Selain itu, ia menyoroti tantangan dalam menjaga independensi universitas jika ikut terlibat dalam pengelolaan tambang. “Universitas memiliki peran akademik dan penelitian, termasuk sebagai pengawas lingkungan. Jika mereka sendiri yang mengelola tambang, siapa yang akan mengawasi dampak lingkungannya?
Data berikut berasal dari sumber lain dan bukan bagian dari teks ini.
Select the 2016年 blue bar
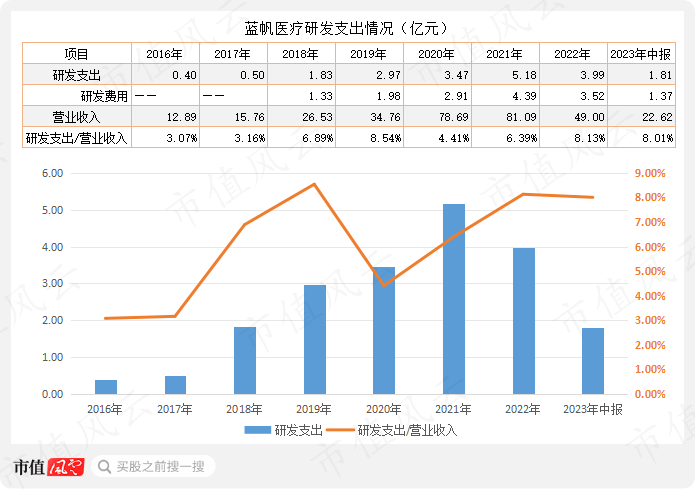The image size is (695, 489). (x=106, y=387)

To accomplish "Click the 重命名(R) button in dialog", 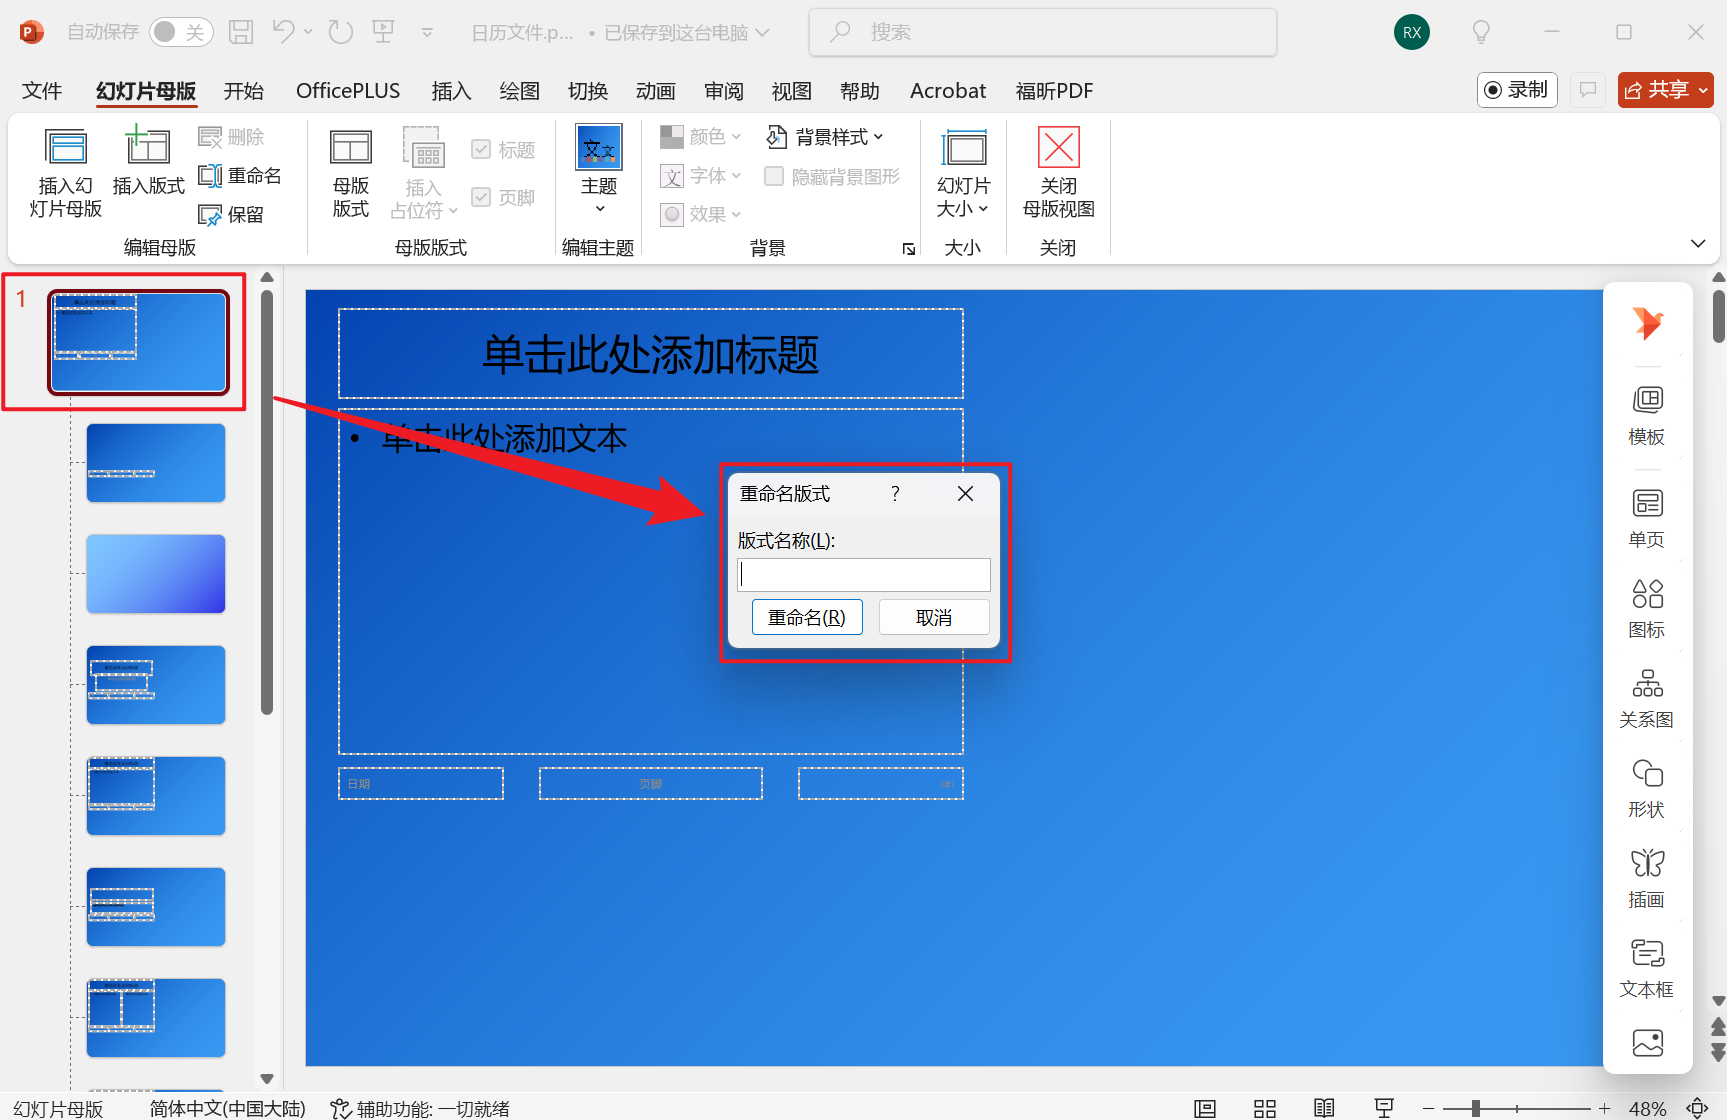I will click(x=807, y=617).
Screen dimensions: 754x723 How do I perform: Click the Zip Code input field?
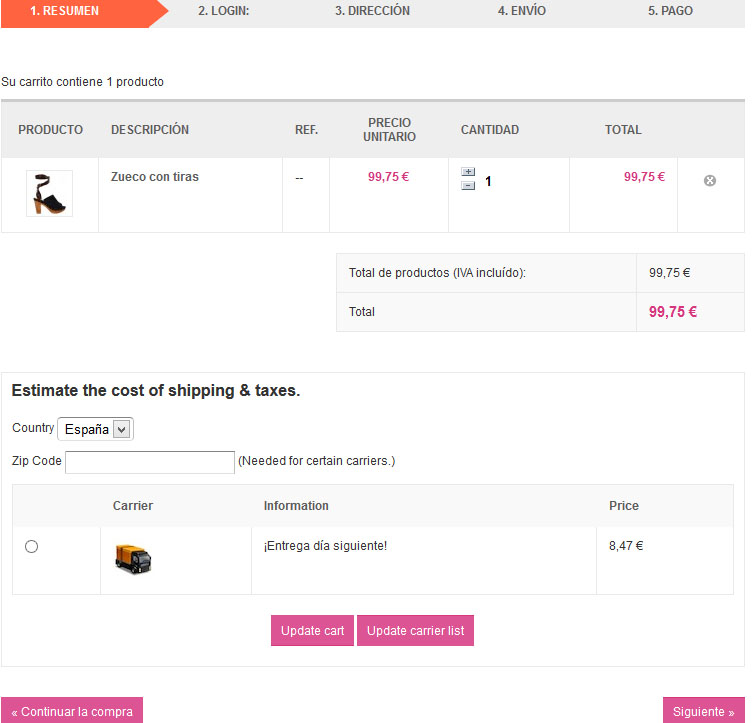(x=150, y=461)
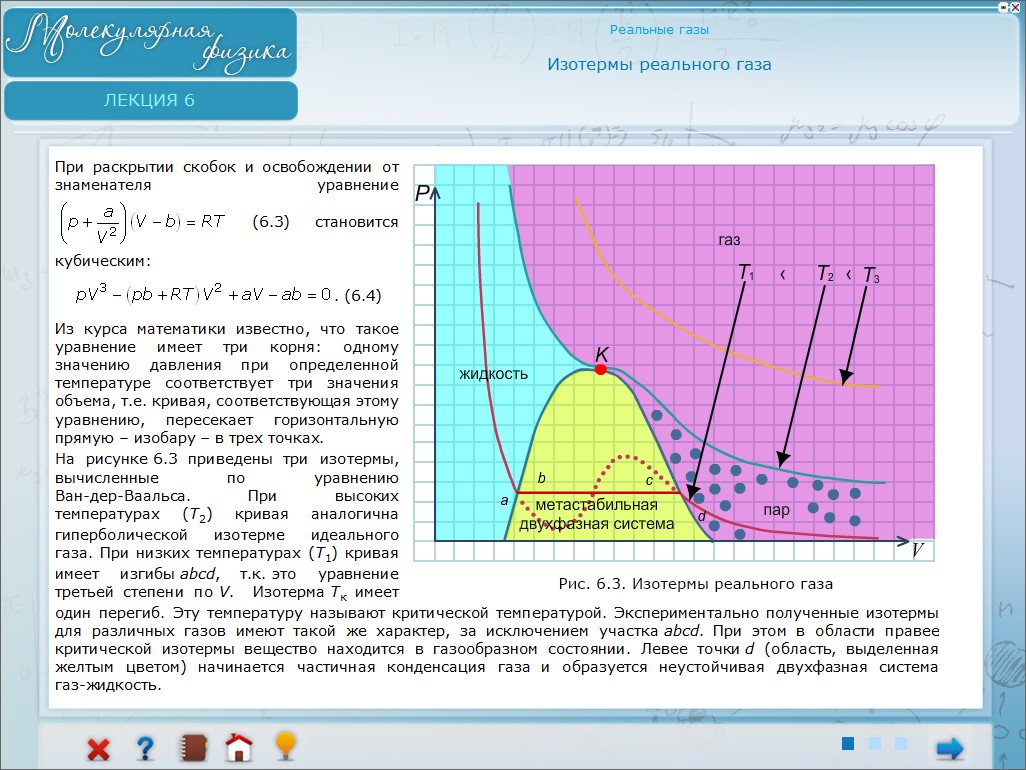Open the brown notebook glossary icon
Viewport: 1026px width, 770px height.
[x=191, y=748]
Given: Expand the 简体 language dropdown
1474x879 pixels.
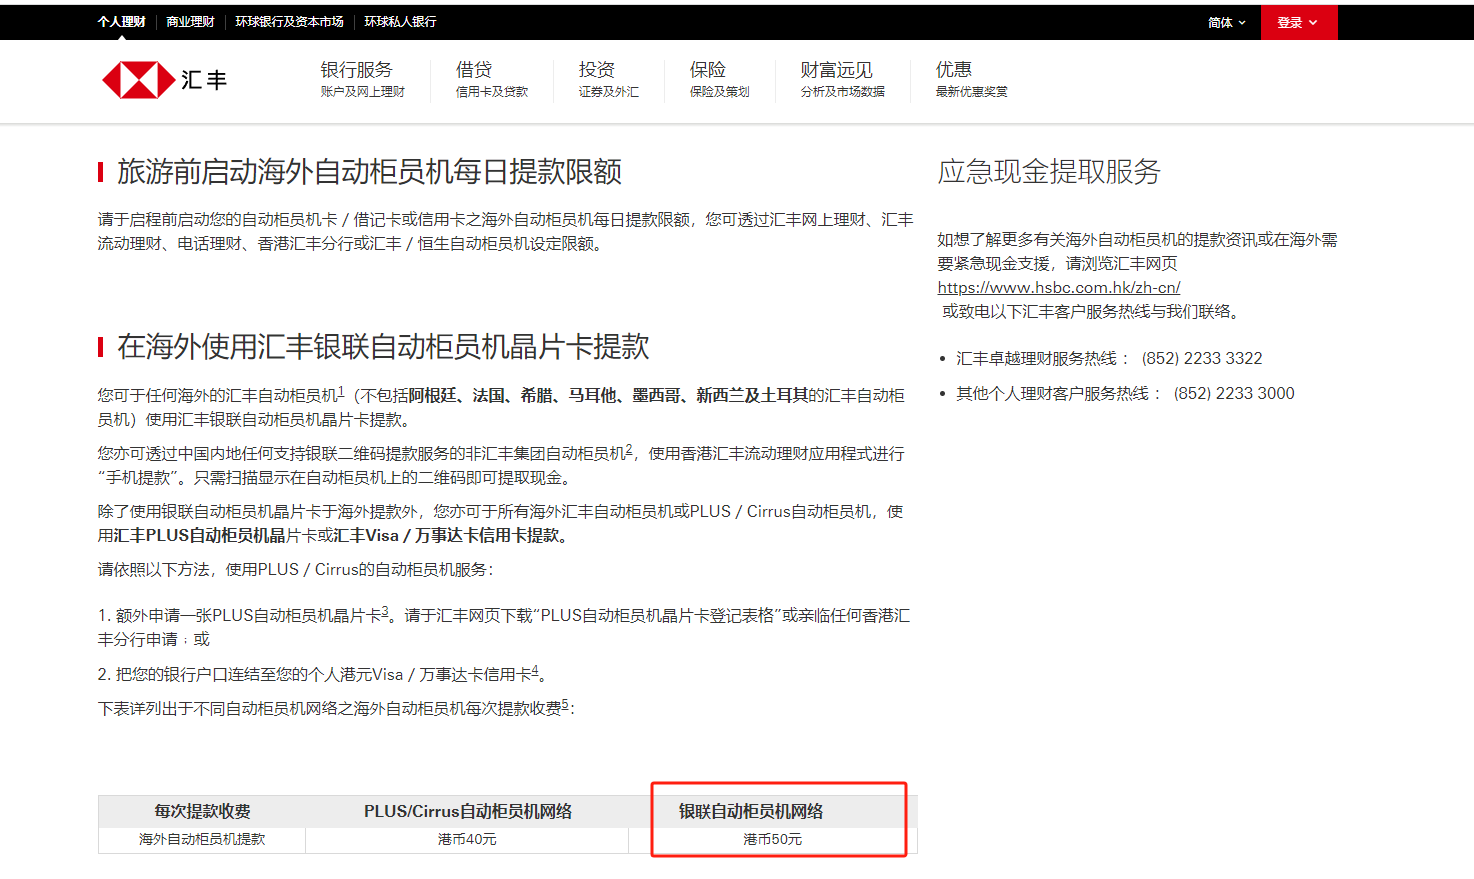Looking at the screenshot, I should click(x=1226, y=21).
Hal ini bisa menimbulkan konflik kepentingan,” tegasnya.

Prof. Joni juga mengingatkan bahwa keterlibatan universitas dalam industri tambang bisa membuka celah bagi masuknya kepentingan swasta yang hanya mengejar keuntungan. “Jika modalnya berasal dari swasta, apakah mereka akan benar-benar menjalankan tambang dengan prinsip keberlanjutan? Jangan sampai tambang yang dikelola universitas justru lebih buruk dari tambang swasta dalam hal keselamatan kerja dan lingkungan,” katanya.

Sebagai solusi, ia menyarankan agar pemerintah mewajibkan perusahaan tambang untuk membina universitas dengan jurusan pertambangan di sekitar wilayah operasi mereka. “Daripada universitas mengelola tambang, lebih baik perusahaan pertambangan diberi tanggung jawab untuk membina perguruan tinggi yang memiliki program studi pertambangan. Ini akan membantu meningkatkan kualitas SDM tanpa mengorbankan independensi universitas,” tambahnya.

Dengan kebijakan seperti ini, kata Prof. Joni, universitas tetap dapat berkontribusi dalam industri pertambangan, tetapi dalam kapasitas yang sesuai dengan fungsinya. “Universitas sebaiknya tetap menjadi lembaga pendidikan dan penelitian yang mencetak tenaga kerja unggul, bukan menjadi operator tambang yang penuh risiko,” pungkasnya.